My feeling is that the safest and minimal change for -rc is to add
the phy_modify() helper, switch both genphy_resume() and
at803x_resume() to it and delete the locking there, and ensure that
phy_resume() is always called with phydev->lock taken for a
consistent locking strategy there.

We can prove the phy_modify() helper works elsewhere, which means
the risk is reduced to the at803x_resume() conversion.

The unfortunate issue that gives us is that the calling convention
of "suspend" vs "resume" is different - resume ends up with
phydev->lock always held but suspend doesn't, and that will be
confusing for phy driver developers, and really doesn't help from
the review point of view.
diff mbox series

Patch

diff --git a/drivers/net/phy/at803x.c b/drivers/net/phy/at803x.c
index 4c75cfcdeaec..a20d1f5e4dbf 100644
--- a/drivers/net/phy/at803x.c
+++ b/drivers/net/phy/at803x.c
@@ -258,38 +258,22 @@  static int at803x_suspend(struct phy_device *phydev)

[Records locating words and elements]
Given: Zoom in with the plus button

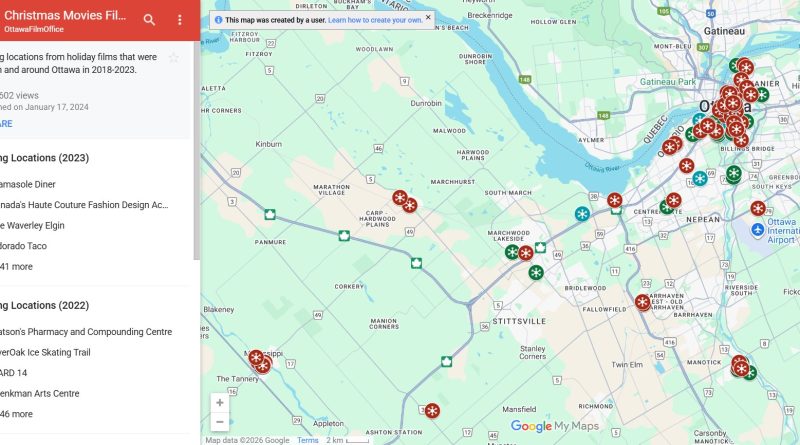Looking at the screenshot, I should click(x=220, y=403).
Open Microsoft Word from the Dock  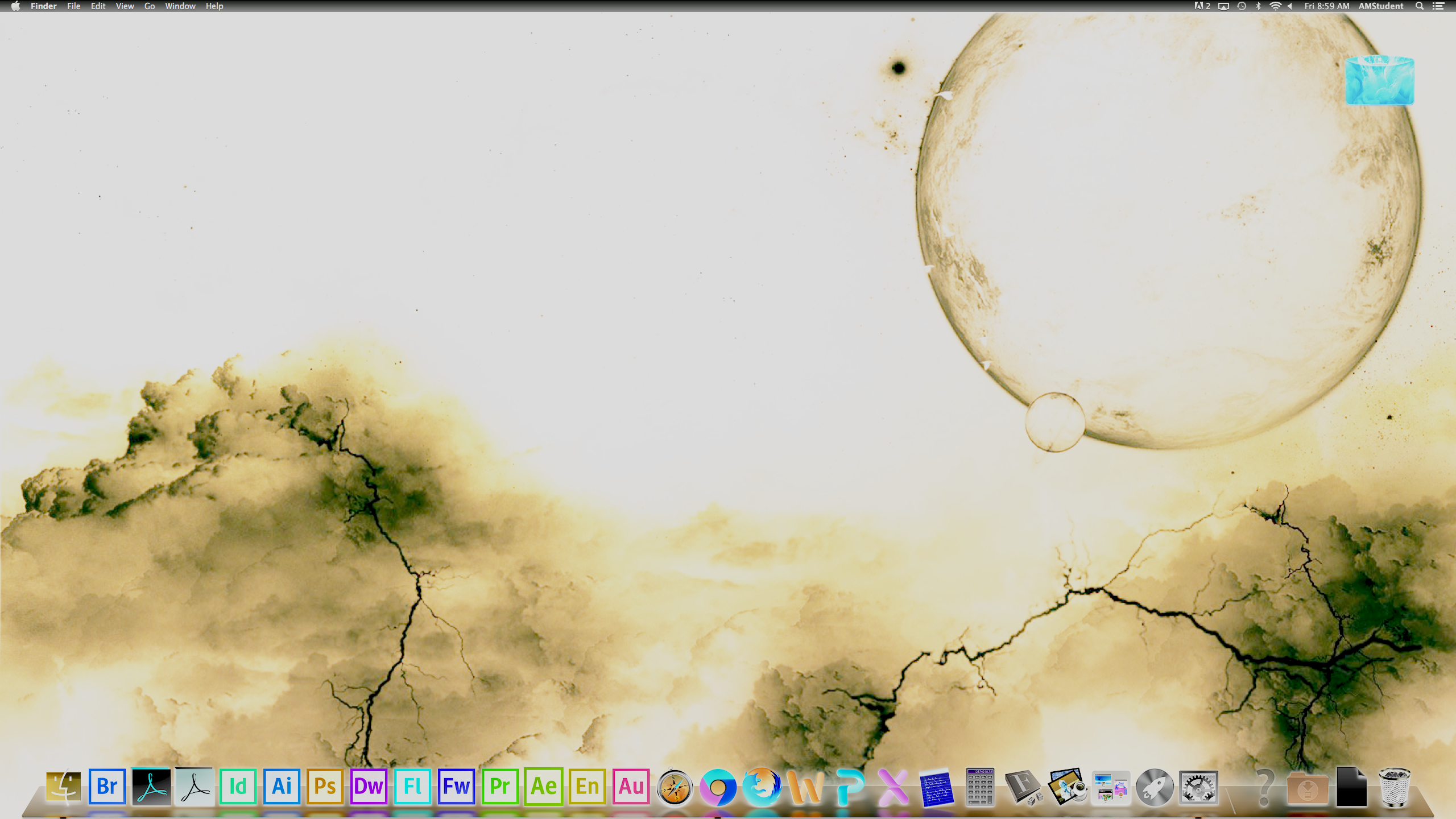(x=805, y=787)
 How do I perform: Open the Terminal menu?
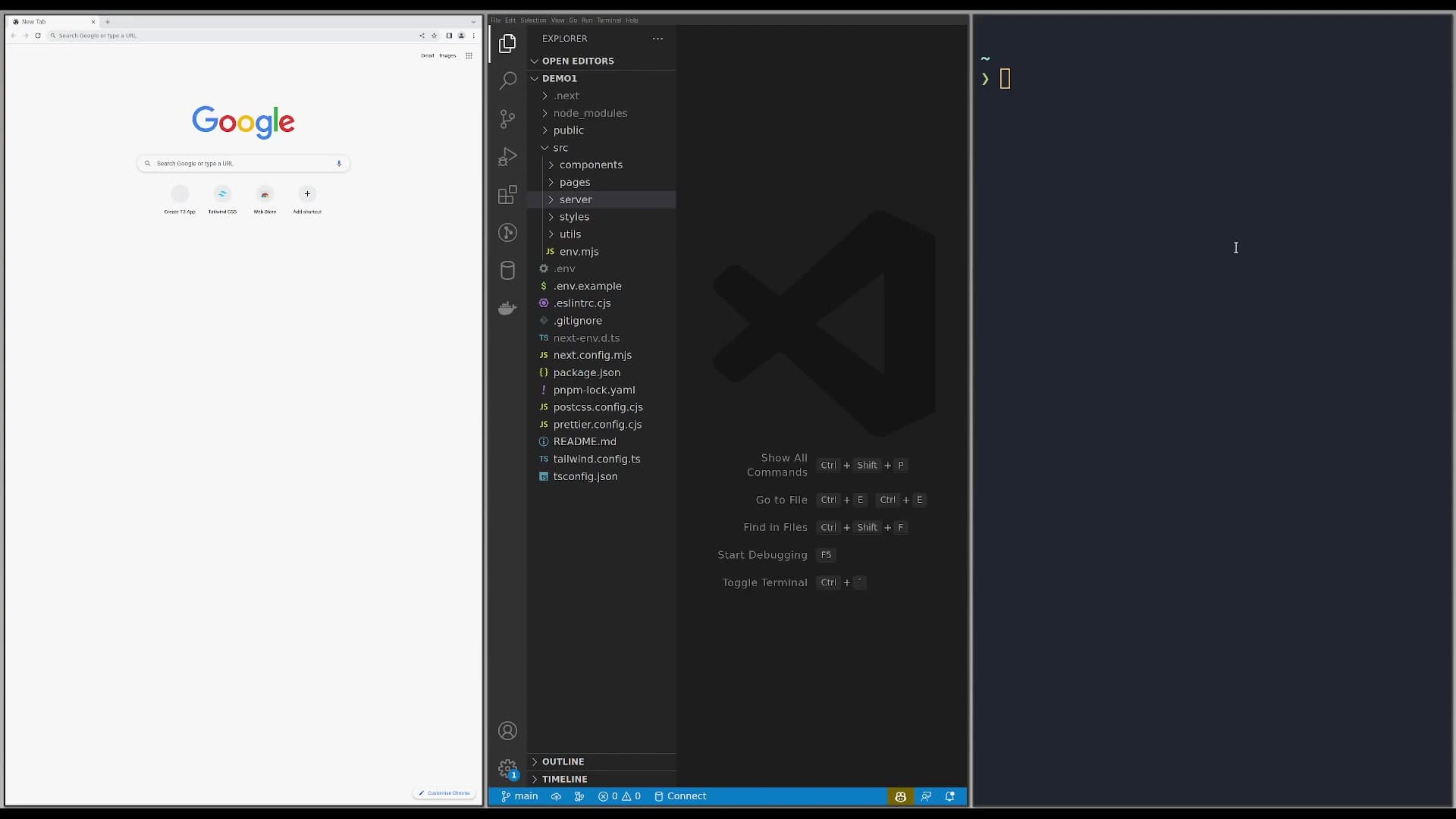(x=608, y=20)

- Problems to solve
A: According to the PHY locking message, which two functions should be switched to the phy_modify() helper?
B: Does each statement agree with the PHY locking message? Answer yes or no for each, quoting the deciding words.
(i) Under the proposal, resume ends up with phydev->lock always held.
(ii) The remaining risk is reduced to the genphy_resume() conversion.
(iii) The differing calling convention of suspend and resume helps from the review point of view.
C: How would you render this sentence from the PHY locking message in Spanish: "We can prove the phy_modify() helper works elsewhere, which means the risk is reduced to the at803x_resume() conversion."
Rely only on the PHY locking message for your answers.

- Exercise solutions
A: genphy_resume() and at803x_resume()

B:
(i) Yes: "resume ends up with phydev->lock always held but suspend doesn't"
(ii) No: "the risk is reduced to the at803x_resume() conversion"
(iii) No: "really doesn't help from the review point of view"

C: Podemos demostrar que la función auxiliar phy_modify() funciona en otros lugares, lo que significa que el riesgo se reduce a la conversión de at803x_resume().